Ha ragione Claudio Cerasa nel suo articolo di lunedì sul Foglio: di fronte all’autunno che avanza, brumoso meteorologicamente e plumbeo politicamente, anch’io ho bisogno di essere coccolato.

Non dal Pd, come mi augura Cerasa, ma piuttosto da un piatto fumante di tortellini. Perché difficilmente il Pd può coccolare qualcuno in preda com’è ad una crisi di nervi.

Del resto non è una novità per i leader di quel partito, con la sola eccezione di chi li ha portati alla vittoria, Romano Prodi, uno che invece li ha sempre tenuti ben saldi.

La lista è lunga: da Massimo D’Alema dimissionario per aver perso le elezioni regionali del 2000  – mentre Silvio Berlusconi sconfitto disastrosamente nel 2005, tanto da rimanere solo con il lombardo-veneto, era rimasto in sella – a Walter Veltroni che abbandona per aver perso la Sardegna (sic), per finire a Nicola Zingaretti uscito sbattendo la porta contro le correnti interne fino a vergognarsi del proprio partito (ma un po’ di coerenza avrebbe richiesto una contemporanea uscita dal Pd con relativo abbandono delle cariche).

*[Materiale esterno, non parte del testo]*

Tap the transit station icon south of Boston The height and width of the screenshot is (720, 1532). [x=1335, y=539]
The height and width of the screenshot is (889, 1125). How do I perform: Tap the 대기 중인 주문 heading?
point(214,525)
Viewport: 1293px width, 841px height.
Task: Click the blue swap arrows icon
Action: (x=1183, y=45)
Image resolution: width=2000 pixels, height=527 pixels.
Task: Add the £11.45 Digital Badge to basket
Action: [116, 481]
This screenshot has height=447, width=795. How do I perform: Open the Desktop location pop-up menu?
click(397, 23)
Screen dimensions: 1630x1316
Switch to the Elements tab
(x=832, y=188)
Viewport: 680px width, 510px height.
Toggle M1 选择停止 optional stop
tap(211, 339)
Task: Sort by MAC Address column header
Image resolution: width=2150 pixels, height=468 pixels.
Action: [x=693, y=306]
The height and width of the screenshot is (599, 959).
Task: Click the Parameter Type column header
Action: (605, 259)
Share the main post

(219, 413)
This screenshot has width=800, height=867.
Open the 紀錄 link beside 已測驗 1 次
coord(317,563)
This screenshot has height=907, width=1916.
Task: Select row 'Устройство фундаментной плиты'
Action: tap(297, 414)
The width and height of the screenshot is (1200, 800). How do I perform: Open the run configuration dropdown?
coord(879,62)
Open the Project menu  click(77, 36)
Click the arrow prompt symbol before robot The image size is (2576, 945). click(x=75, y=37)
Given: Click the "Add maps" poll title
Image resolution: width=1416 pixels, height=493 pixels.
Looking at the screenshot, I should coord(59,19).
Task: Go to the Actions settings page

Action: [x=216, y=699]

Anche Pierluigi Bersani non ha superato il trauma dei 110 franchi tiratori contro Romano Prodi, ma se avesse mantenuto la candidatura di Franco Marini, che al secondo turno aveva la maggioranza assoluta (521 voti)  nonostante la defezione dei renziani e di altri, al quarto turno sarebbe stato tranquillamente eletto.

Ma ci volevano nervi saldi e capacità di resistenza alla canea mediatica che invocava un presidente subito, immemore delle 21 votazioni per arrivare a Sandro Pertini.

 Aver confermato i voti del 2018 con un leggerissimo incremento non basta però a salvare il Pd dalle critiche. Ma sembra di sentire il vecchio Gino Bartali: è tutto da rifare.

Perché, come sostiene Cerasa, inutile guardare al bicchiere mezzo pieno se in realtà è bucato.

Il bicchiere mezzo pieno

A parte un piccolo problema di idraulica (se è bucato, come fa ad essere ancora mezzo pieno?) le ragioni per cui il bicchiere del Pd è mezzo pieno sono molte.

Intanto è il partito con il maggior numero di iscritti e di sedi e con il maggior numero di eletti locali; tra l’altro ha espresso o sostenuto i sindaci di tutte le metropoli italiane, con la sola esclusione di Genova e Palermo.

Inoltre, esprime, pur con contraddizioni e contorsioni, una linea (pallidamente) socialdemocratica alla cui famiglia politica si è finalmente aggregato (uno dei pochi meriti della segreteria Renzi).

Infine dispone ancora di una classe politica con esperienza e provate capacità amministrative, da nord a sud, cosa che altri partiti nemmeno si sognano.

Il suo problema, allora, più che di identità, a meno di un sussulto identitario dei vecchi post-democristiani che non vogliono morire socialisti, come diceva Matteo Richetti (oggi in Azione, unico ad opporsi alla adesione al Pse, all’epoca) sta nel fornire contenuti mobilitanti o appealing ad una impostazione generale di taglio socialdemocratico.

Piuttosto che la fantasiosa linea Sanders/Ocasio-Cortez a cui fa riferimento Cerasa, credo che il Pd debba seguire quella di Fabrizio Barca e Salvatore Biasco (della cui improvvisa scomparsa siamo tutti orfani).

Intellettuali che da anni sollecitano la sinistra e il Pd in primis a muoversi con coerenza e radicalità lungo la via della lotta alle diseguaglianze.

Perché, come ricordava Norberto Bobbio, la sinistra è tale se mira ad ampliare lo spazio dell’eguaglianza, su ogni piano.  Altrimenti meglio lasciare spazio ad altri, a destra come a sinistra.